Chefs High on Cooking With Cannabis

Culinary creators' main obstacles: harnessing drug's taste, effects
By Jenn Gidman,  Newser Staff
Posted Dec 29, 2014 12:13 PM CST
Chefs High on Cooking With Cannabis
In this July 10, 2014, photo, Mike Fitzgerald discusses how to prepare a cannabis-infused cooking oil during a cooking class at the New England Grass Roots Institute in Quincy, Mass.   (AP Photo/Michael Dwyer)

If someone made kale trendy, someone can make marijuana recipes that taste good. So says former Gourmet editor Ruth Reichl to the New York Times about a growing culinary niche: cooking with cannabis. Adventurous chefs are excited to create novel dining experiences, as are culinary scientists toiling to make pot more palatable and control its mood-changing effects—two of the biggest challenges in cooking with it. Cooking with cannabis won't be totally mainstream until "you can give it to someone and not make them a complete idiot," cookbook author Michael Ruhlman tells the Times. But into the mainstream is where it's coming: Once the domain of the High Times kitchen and insider instructionals like The Stoner's Cookbook, there's now a weed-butter recipe on Gizmodo, a Vice marijuana cooking show, a BuzzFeed recipe listicle, and even a Vogue editor who's cooked with pot.

The movement is growing like a weed, with "major New York publishing houses" considering cannabis-themed cookbooks, and underground pot-infused meals served up by chefs here and abroad, the Times notes. "It really won't be long until it becomes part of haute cuisine and ... respectable culinary culture, instead of just an illegal doobie in the backyard," the director of the food studies program at the University of the Pacific tells the Times.
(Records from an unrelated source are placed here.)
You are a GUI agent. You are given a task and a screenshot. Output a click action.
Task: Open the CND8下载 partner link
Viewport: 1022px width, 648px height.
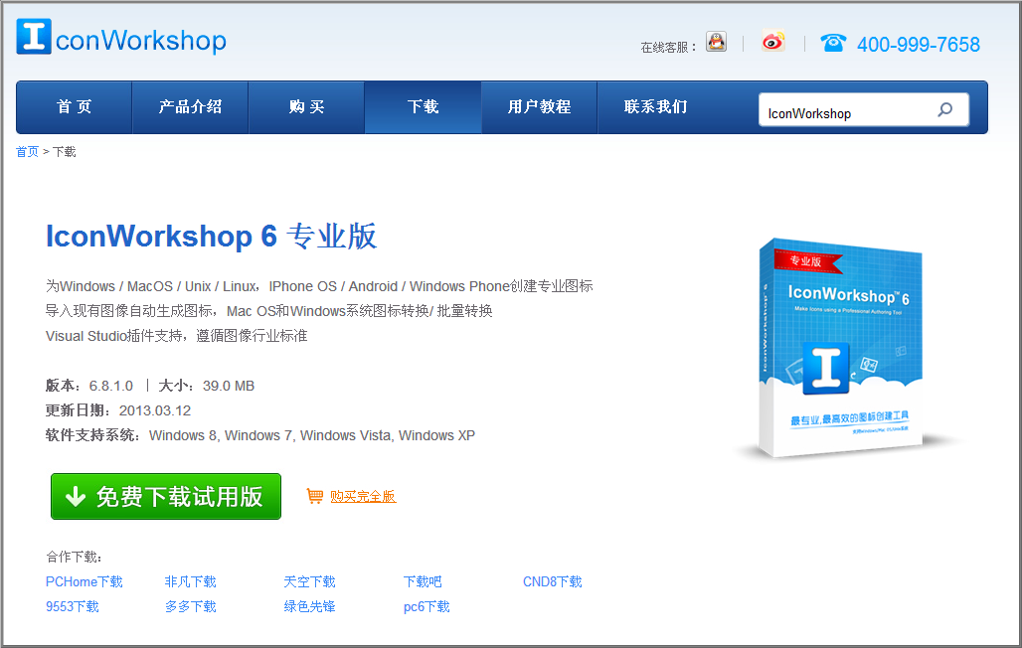[x=552, y=581]

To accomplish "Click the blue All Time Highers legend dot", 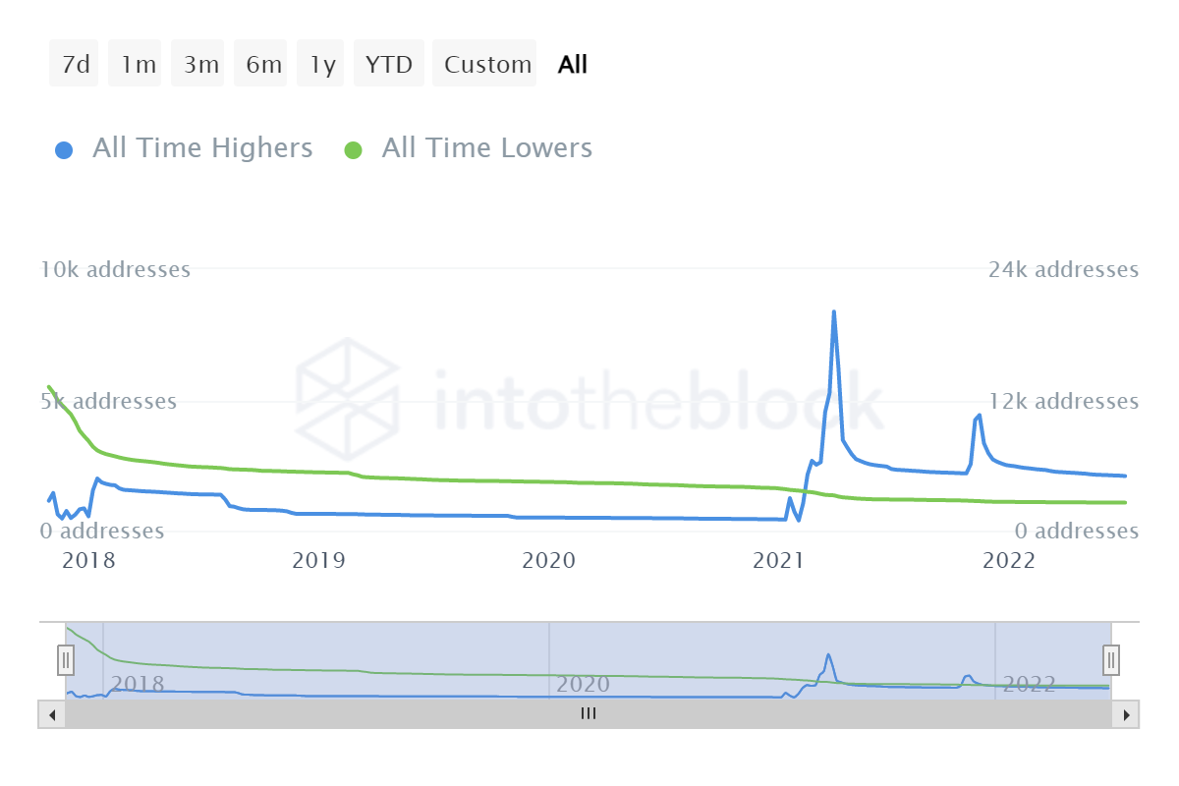I will point(64,150).
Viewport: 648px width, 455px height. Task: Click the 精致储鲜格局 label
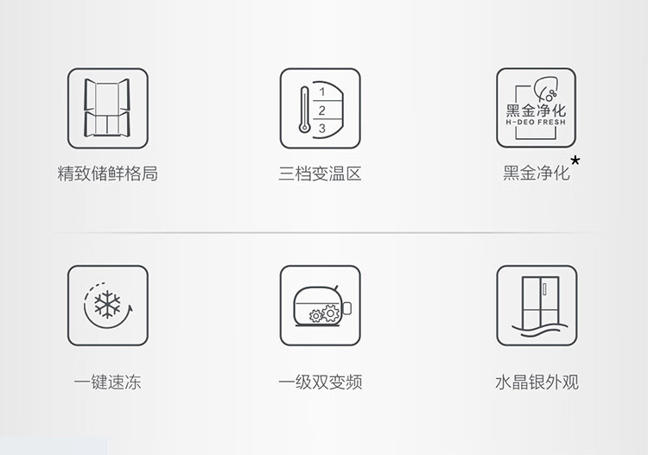tap(107, 174)
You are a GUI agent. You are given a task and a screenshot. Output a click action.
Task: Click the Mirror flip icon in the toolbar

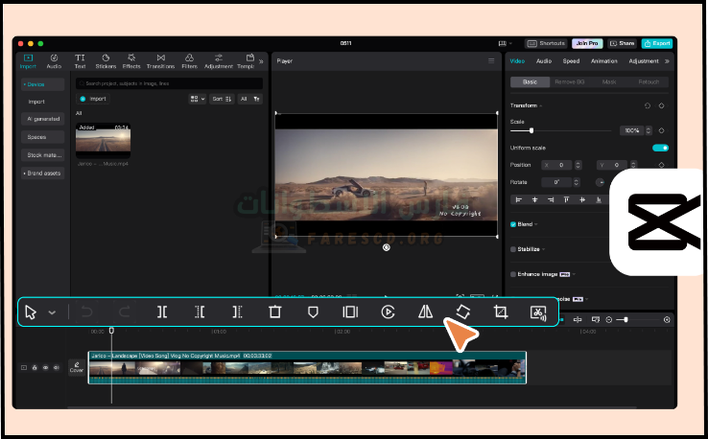tap(425, 312)
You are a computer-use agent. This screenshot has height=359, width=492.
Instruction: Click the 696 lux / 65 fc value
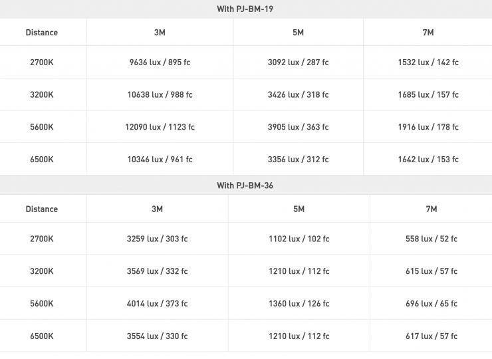pyautogui.click(x=431, y=304)
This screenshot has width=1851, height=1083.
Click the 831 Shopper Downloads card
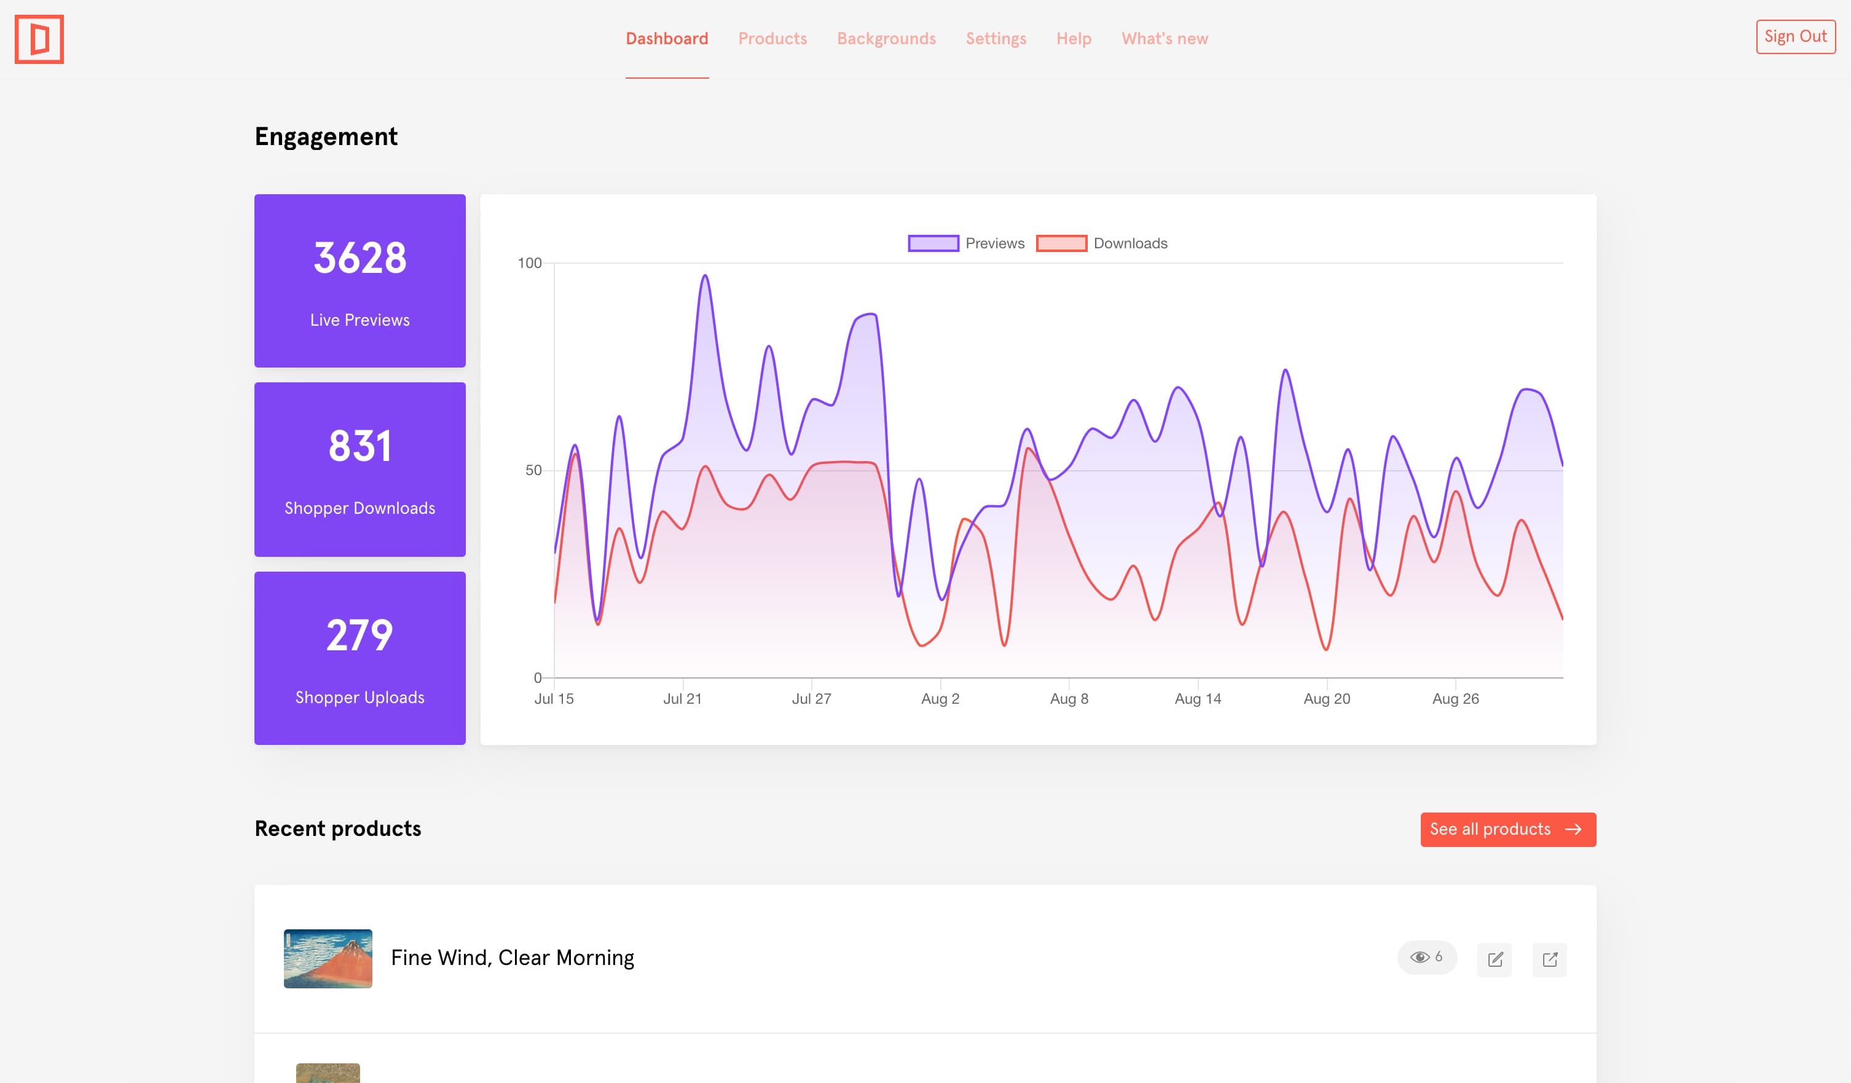pos(359,469)
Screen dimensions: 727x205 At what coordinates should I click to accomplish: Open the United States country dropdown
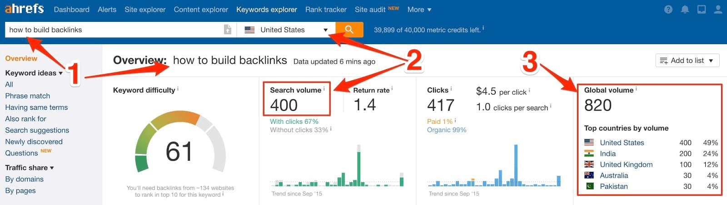(x=286, y=30)
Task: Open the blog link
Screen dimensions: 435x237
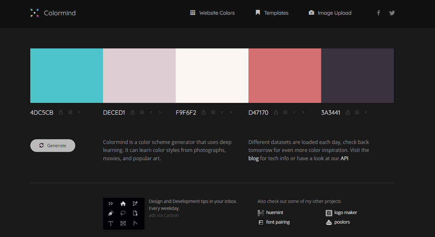Action: pyautogui.click(x=253, y=158)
And by appealing to those discriminating diners "to appreciate dishes with marijuana the way one appreciates good bourbon," the Times notes, chefs can capture a lucrative market: The chief executive of The Stoner's Cookbook predicts that $10.2 billion is what the legal pot industry will be worth in five years; edible marijuana could command 40% of that share. (Denver's Ganja Gourmet was one of the first eateries devoted to culinary creations with cannabis.)